There’s a lot going on in this country. Puerto Rico is experiencing a massive and worsening humanitarian crisis. The president is fighting with NFL stars. Millions are still scrambling to protect themselves in the aftermath of Equifax’s massive data breach.
But none of that has slowed the Republican Party in its quest to roll back an incredibly important consumer protection. Perhaps betting that with all eyes on other news items, and that few even know what the issue means, its leaders are whipping votes to repeal a rule that would ban forced arbitration. A vote could happen anytime this week.
It sounds arcane, but arbitration has twisted the justice system over the last quarter-century. These clauses, added deep into the fine text of consumer user agreements or employment contracts, forbid signees from directly suing companies for wrongdoing. Instead, it pushes them into a private arbitration process outside of a courtroom and away from the media spotlight and public scrutiny.

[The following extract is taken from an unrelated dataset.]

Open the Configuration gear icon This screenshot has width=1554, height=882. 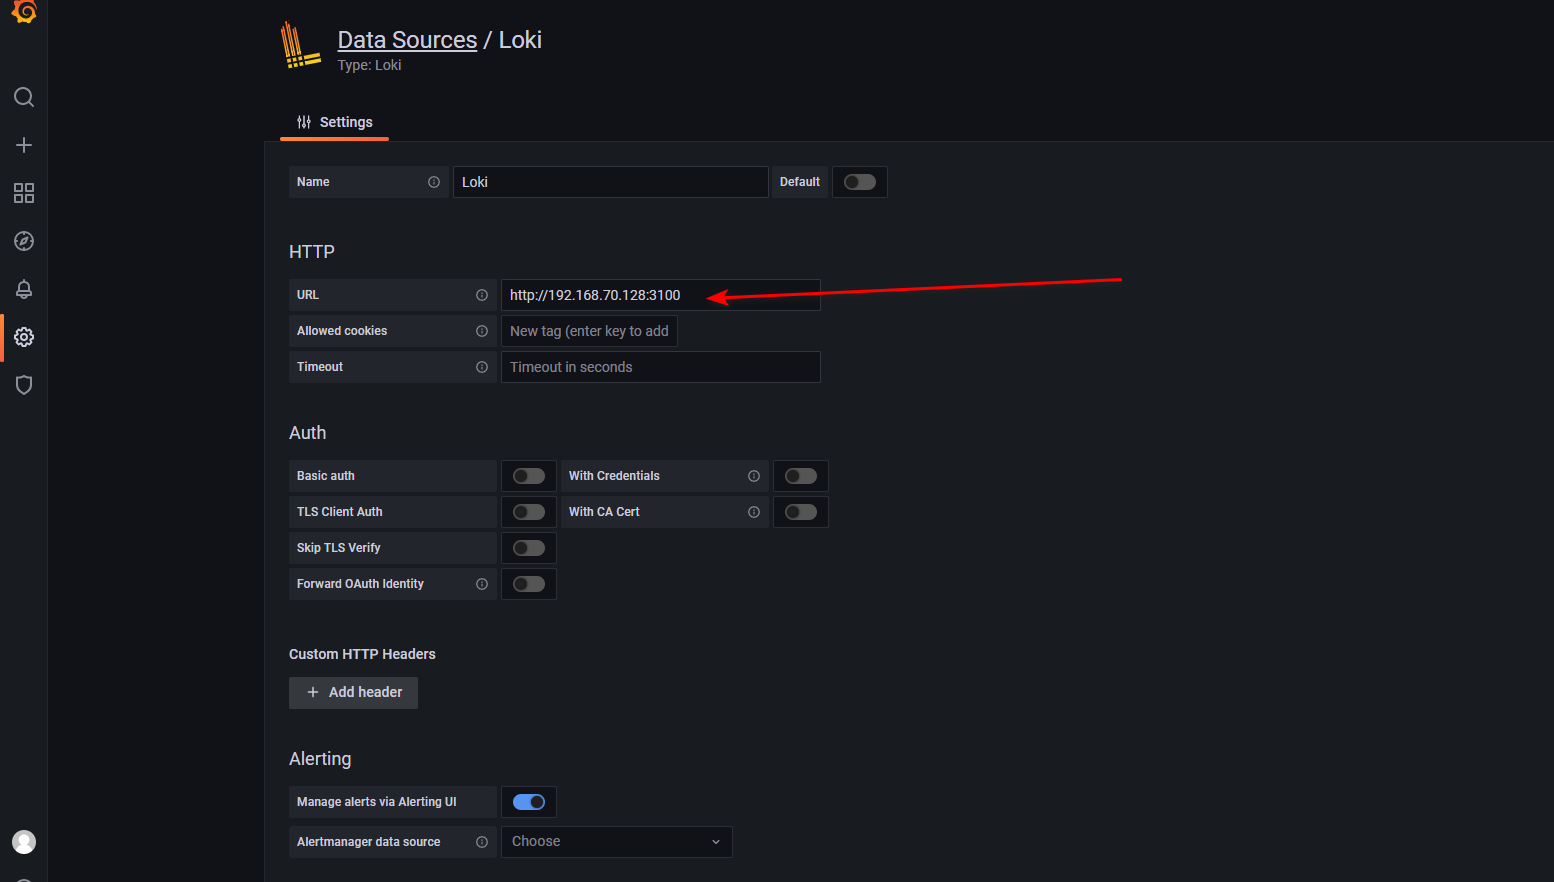tap(24, 337)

It was once illegal, but Congress passed a law in 1925 clearing the way for the use of arbitration mainly in contractual disputes between businesses. In the 1980s, the Supreme Court expanded the scope of that law to apply to virtually any dispute. Today, according to a newly released report from the Economic Policy Institute, more than 55 percent of nonunion, private-sector employees are bound by arbitration clauses. About 16 percent of credit card agreements, 86 percent of private student loan contracts, and 87.5 percent of mobile wireless provider agreements include one. But most people, whether they’re shopping or onboarding at a new job, don’t even realize they’re signing them.
This shift has handed corporations far more power and deprived people of their day in court. Defenders of arbitration argue that it’s a faster and easier way to resolve disputes. But corporations often hand-pick the arbitrators who decide the merits of a complaint, and although only about 60 percent of consumers come with lawyers, companies are always represented. There is no appeal if a customer or employee disagrees with the outcome.

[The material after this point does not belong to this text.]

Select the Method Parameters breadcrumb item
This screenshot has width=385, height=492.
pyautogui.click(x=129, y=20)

The odds are stacked against everyday people. Employees pushed into arbitration are about 60 percent less likely to win as those who take their case to state courts. The payouts, if they do prevail, are also lower: The average arbitration outcome is just 7 percent the size of those in state court. In one case study of a consumer complaint, debit cardholders who were able to join a class action lawsuit collectively secured $1 billion in cash relief; those who weren’t allowed to join the lawsuit or opted out and went into arbitration, by contrast, got no relief at all.
In 2014, President Obama signed an executive order aimed at cracking down on arbitration in employment contracts by banning them for large companies that contract with the federal government. Then the Consumer Financial Protection Bureau stepped into the breach in early 2016 and issued a proposed rule to ban arbitration clauses from all consumer agreements. The rule is set to go into effect next March. That’s what has sparked the Republican Party’s scurry to vote against the CFPB’s rule: It’s trying to stop something that’s widely popular before it takes effect. Three-quarters of voters support a bank customer’s right to take a complaint to court, rather than be forced into arbitration.

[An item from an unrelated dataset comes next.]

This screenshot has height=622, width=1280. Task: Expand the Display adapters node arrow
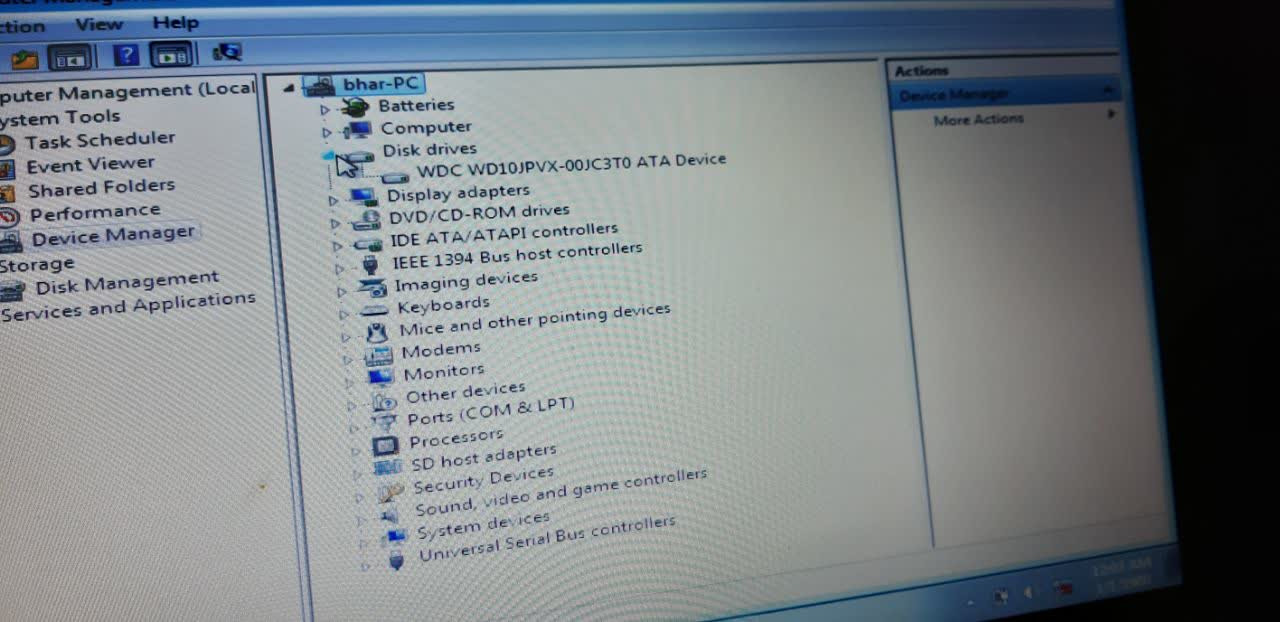[x=334, y=200]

The GOP is also pushing to hold a vote before two Senate hearings next week that could shine a spotlight on arbitration. Executives from Wells Fargo, which has tried to block lawsuits over its fake account scandal thanks to arbitration clauses in its contracts, and Equifax, which came under fire for an arbitration clause in the free credit monitoring product it offered after its data breach, will testify. That could make it a lot harder to defend a vote against a ban on these very clauses.
The House has already voted in favor of scrapping it, but the arbitration rule repeal is still flying under the radar. Now we’ll see if the Senate can get it through before anyone picks up on what’s going on.